Despite ongoing debates regarding treatment, most doctors agree that testing options are, at best, subpar. This may be due to several factors, mainly timing. Antibodies made by the body in response to infection can take weeks to develop, so recently infected patients might not yet have produced enough for detection. In fact, if a doctor prescribes treatment too early, the individual might never mount a measurable response, Dr. X explains. While the CDC recommends a two-step testing process where a positive (or indeterminate) first test prompts a second test, diagnosis criteria are only met if the second test produces a like result. Harvard University’s Lyme Wellness Initiative (lyme.health.harvard.edu) points out this potential pitfall: CDC testing guidelines recommend a second test only if the first test is positive or unclear. Because the first test may not pick up antibodies soon after possible exposure…that means a person with Lyme disease might never get the second test.

Another limitation lies in the test’s screening only for antibodies of the Borrelia burgdorferi bacterium, leaving potential coinfections undetected. “There isn’t a single organism on the planet that has one species in its mouth,” Childers reasons. “So, when you get inoculated by a tick, and it has 12 different coinfections in its mouth, that’s what gets injected.” Lymedisease.org reports that a survey of more than 3,000 patients with chronic Lyme disease found that over 50% had coinfections, with 30% reporting two or more coinfections.

Preventive Medicine

Preventing tick-borne illnesses starts with avoiding bites, but education is crucial. Torbert, set to complete her doctoral studies in prevention science at Wilmington University this August, plans to launch her Blast Away Ticks program statewide post-graduation. The initiative aims to educate children ages 7 to 11 about effective tick-avoidance strategies. “I’ve created games for better retention,” she says. “They need to be able to remember when they go into infested areas.”

Although Blast Away Ticks focuses on youth education, Torbert’s tips are universal: “Prevention is looking for ticks when you’re in endemic areas, wearing clothes that are treated with permethrin, using an insecticide that has DEET, throwing your clothes in the dryer for 10 minutes after returning home, showering within 10 minutes, and treating your pets,” she advises. The CDC suggests making your yard less attractive to ticks by keeping lawns mowed, clearing tall grasses, placing play equipment in a sunny location and providing a 3-foot-wide barrier of wood chips between lawns and wooded areas.

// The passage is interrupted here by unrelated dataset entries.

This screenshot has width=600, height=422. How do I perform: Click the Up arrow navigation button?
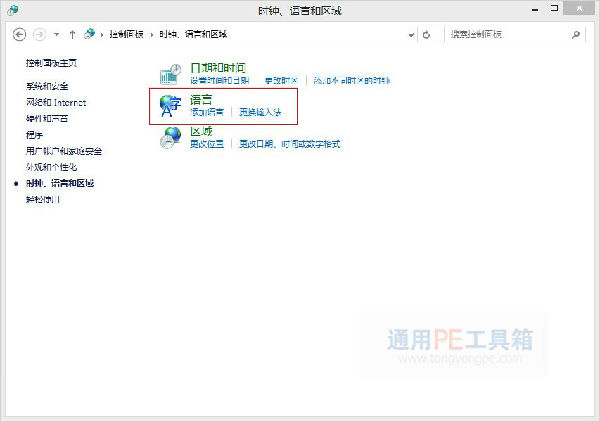pos(73,34)
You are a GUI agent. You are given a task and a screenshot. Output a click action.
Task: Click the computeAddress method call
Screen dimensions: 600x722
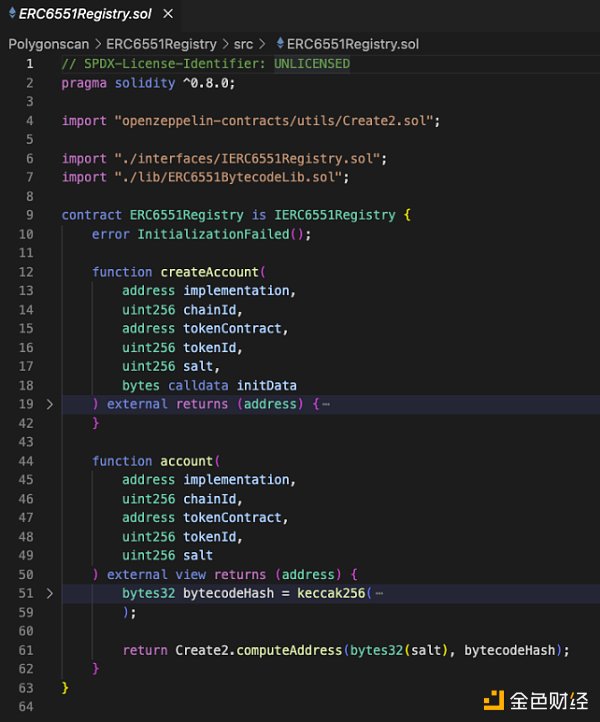292,650
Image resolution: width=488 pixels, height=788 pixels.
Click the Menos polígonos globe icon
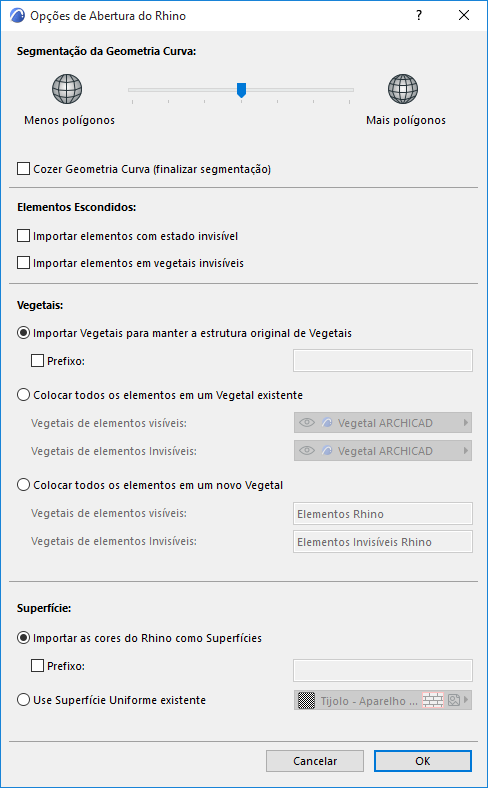pos(67,89)
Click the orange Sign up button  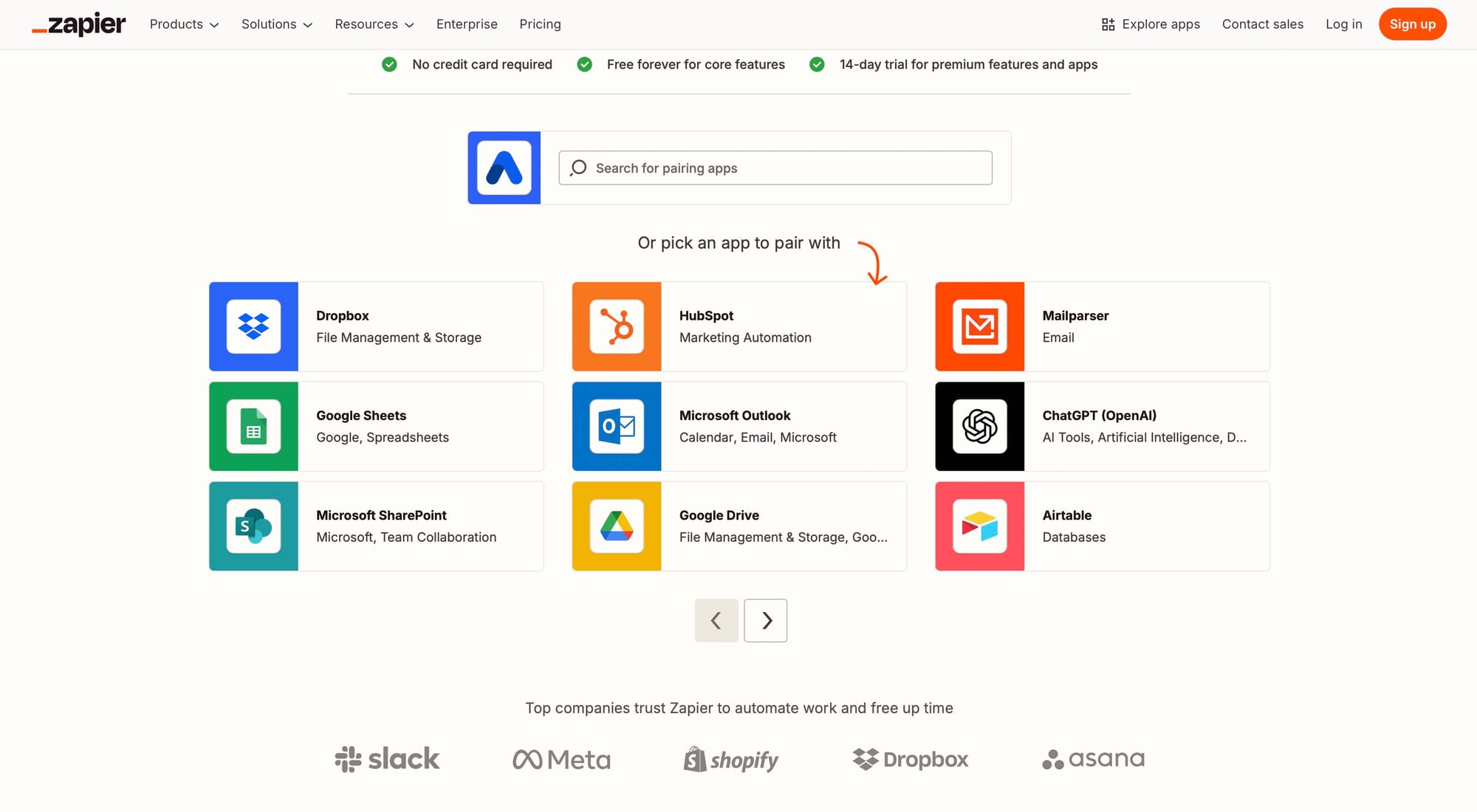point(1412,24)
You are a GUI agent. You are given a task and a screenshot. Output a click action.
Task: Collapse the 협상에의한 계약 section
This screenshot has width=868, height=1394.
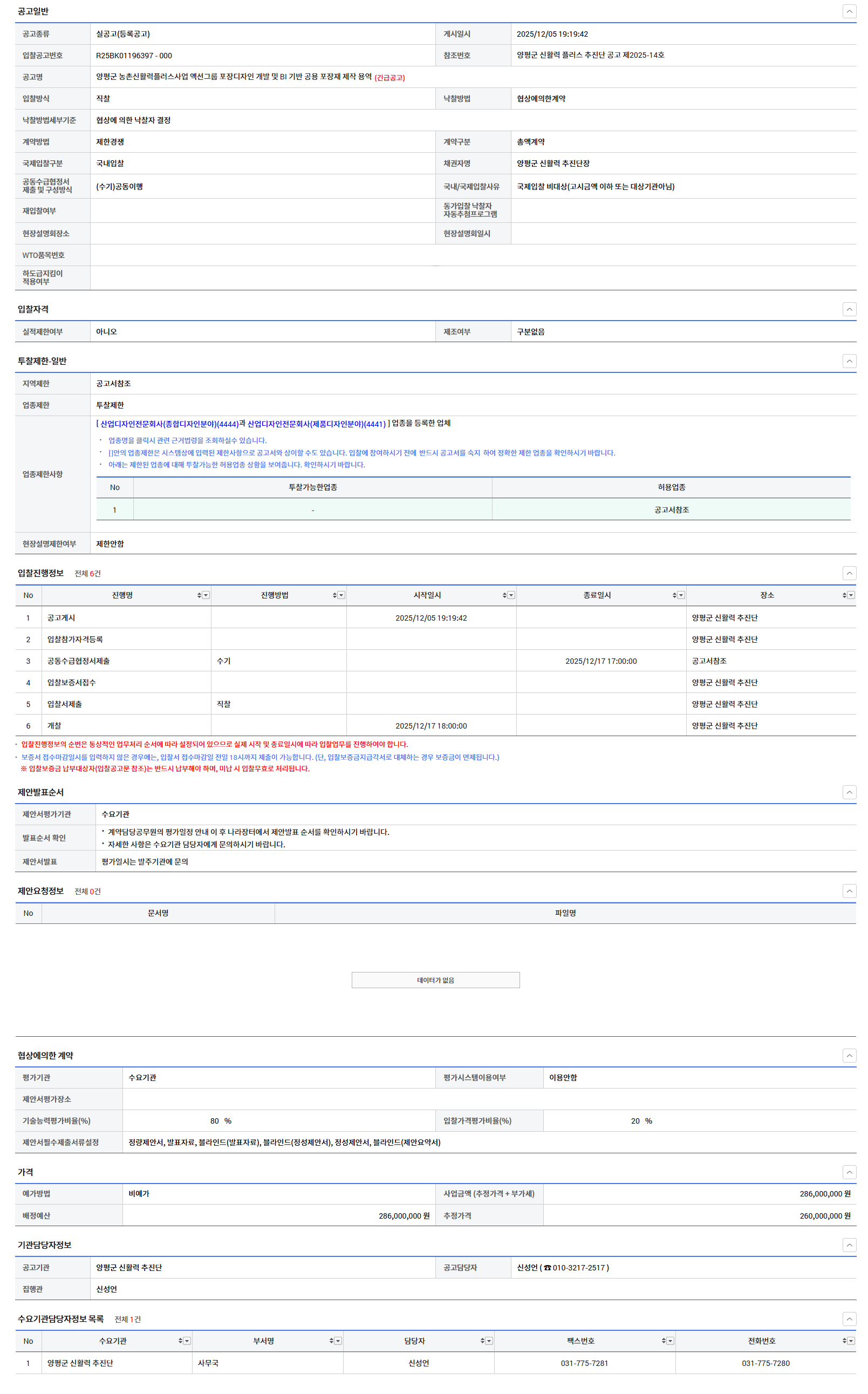click(x=849, y=1056)
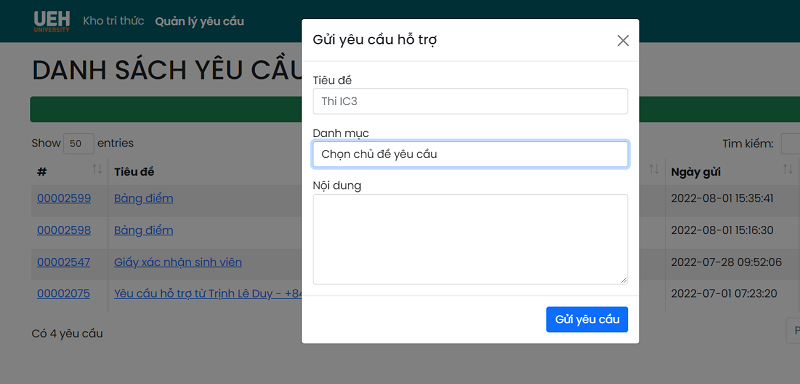The height and width of the screenshot is (384, 800).
Task: Open request number 00002547
Action: [63, 262]
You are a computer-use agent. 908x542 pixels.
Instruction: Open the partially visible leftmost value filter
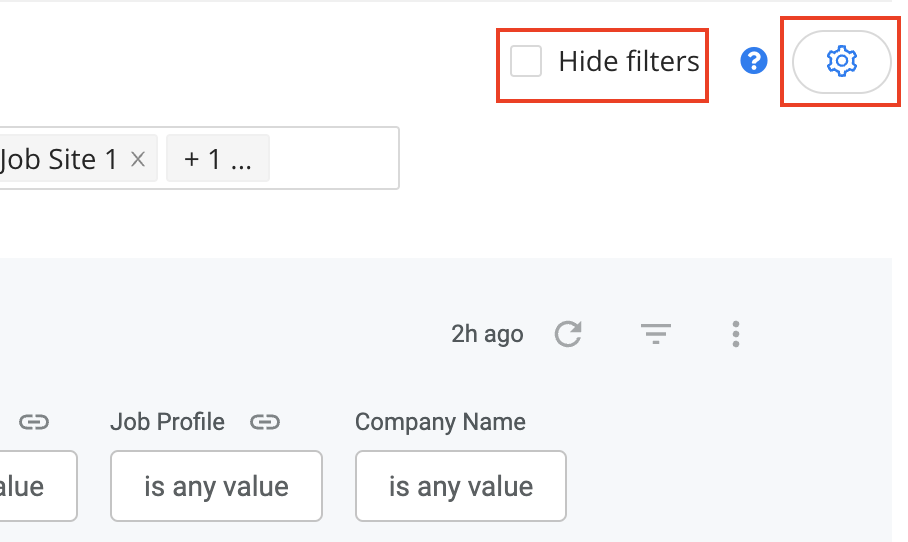pyautogui.click(x=36, y=486)
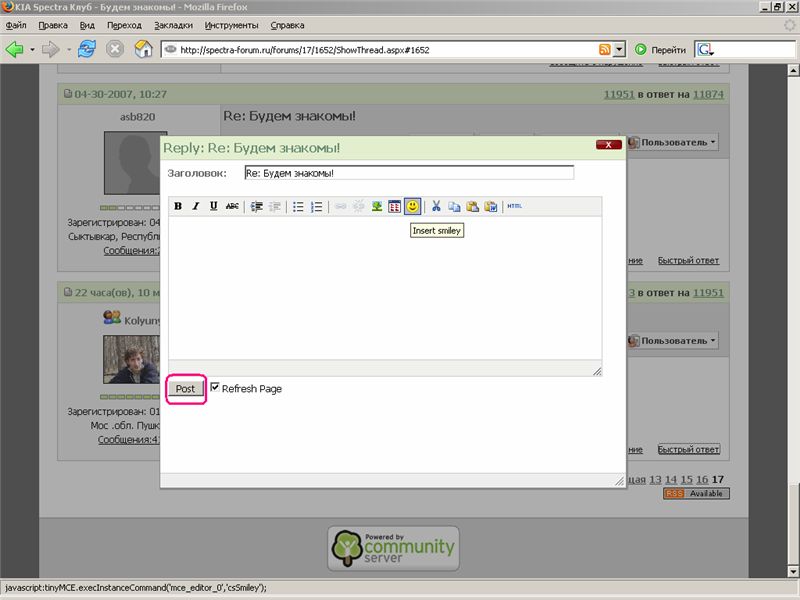The width and height of the screenshot is (800, 600).
Task: Insert a numbered list
Action: pyautogui.click(x=317, y=206)
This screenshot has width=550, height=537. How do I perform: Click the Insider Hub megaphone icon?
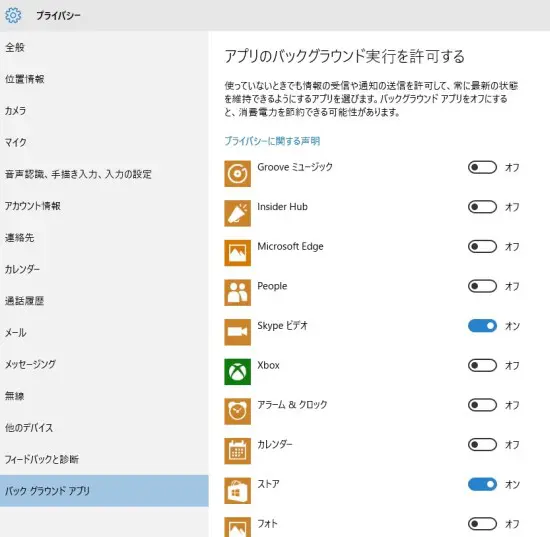pos(237,213)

Dr. X emphasizes that prevention must also be habitual: “The problem with Lyme disease is you [can] get it again. The antibodies you make are not memory antibodies. They don’t protect you against reinfection. So, I tell people, ‘If you have Lyme disease, we’ve got to take steps to prevent you from getting it again next year.’” Most importantly, Dr. X encourages patients to question their doctors. They are, after all, human beings. “I’ve learned that Western medicine does not know everything. There’s got to be balance. Yin and yang and caution.”